# Fiberglass cutting foe speaker install (Scared)! :)



## muskyslayer96 (Feb 28, 2009)

Hey Fellas,
I bought a new-old boat this spring, I love it and I got it for a steal!
I've spent a lot of money upgrading all the rod holders and electronics and now I need to install the stereo. I love having some tunes on the water and I bought a Fusion Ipod stereo system and it has 2 - 6" speakers. The boat is a 1995 and sure functional and I love the layout, but that layout is all business and leaves virtually no room for mounting speakers or stereo other than the stereo in the dash and one of the speakers in the console below the horn (see pics) and the other under console pointing towards rear casting deck.
I'm not concerned cutting into the glass and about messing it up for resale (should I be?) as I'll keep the boat for awhile and adding a stereo if aesthetically installed shouldn't hurt.
Thank you in advance for your input as well as pointers, I plan on taping the area off, using a fine jigsaw blade at slower speed and I have good templates.

Thanks,

MS


----------



## Sharp Charge (Jun 24, 2009)

muskyslayer96 said:


> I plan on taping the area off, using a fine jigsaw blade at slower speed and I have good templates.

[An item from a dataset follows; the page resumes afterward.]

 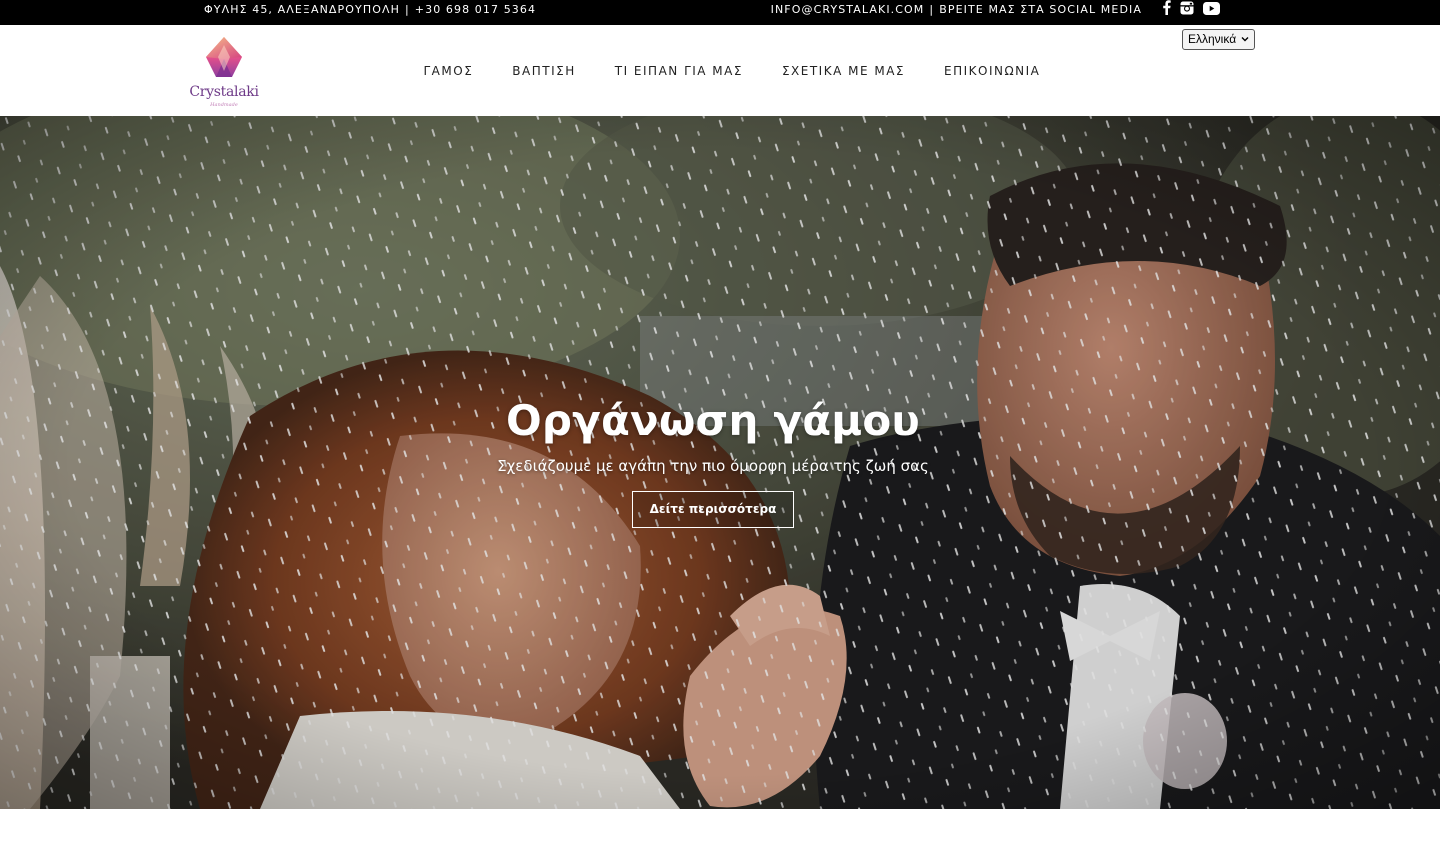 What do you see at coordinates (544, 71) in the screenshot?
I see `nav-item-baptism: ΒΑΠΤΙΣΗ` at bounding box center [544, 71].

That right there was going to be my recommendation. Otherwise, just be aware of what's behind the panel as you cut. Drill a couple holes at the corners to allow you to change blade direction for the rectangle cut out for the head unit.


----------



## muskyslayer96 (Feb 28, 2009)

Sorry Fellas should be "for" not "foe"......new I should have waited to post until coffee was done.


----------



## muskyslayer96 (Feb 28, 2009)

Well I went for it and it turned out good!!! 
No issues and it sounds great! 

Thanks for the tips 

MS


----------



## Sharp Charge (Jun 24, 2009)

There ya go.. Good job! Now go pick all the fiberglass shreds out of your hands. lol


----------



## privateer (Apr 26, 2012)

Looks good...

It is always scary when you start cutting and drilling in your boat. Most stressing time for me was drilling my Baha hull for the two transducers. Getting the angle right based on the hull deadrise was a process of measure many times, make foam templates to confirm angles, test drill templates, and still sweat bullets during the actual drilling of fiberglass and final fitting of the transducers.

It is only easy when it is not your boat and you really don't care if it is not perfect. That is why I did it myself rather than paying someone else to screw it!


----------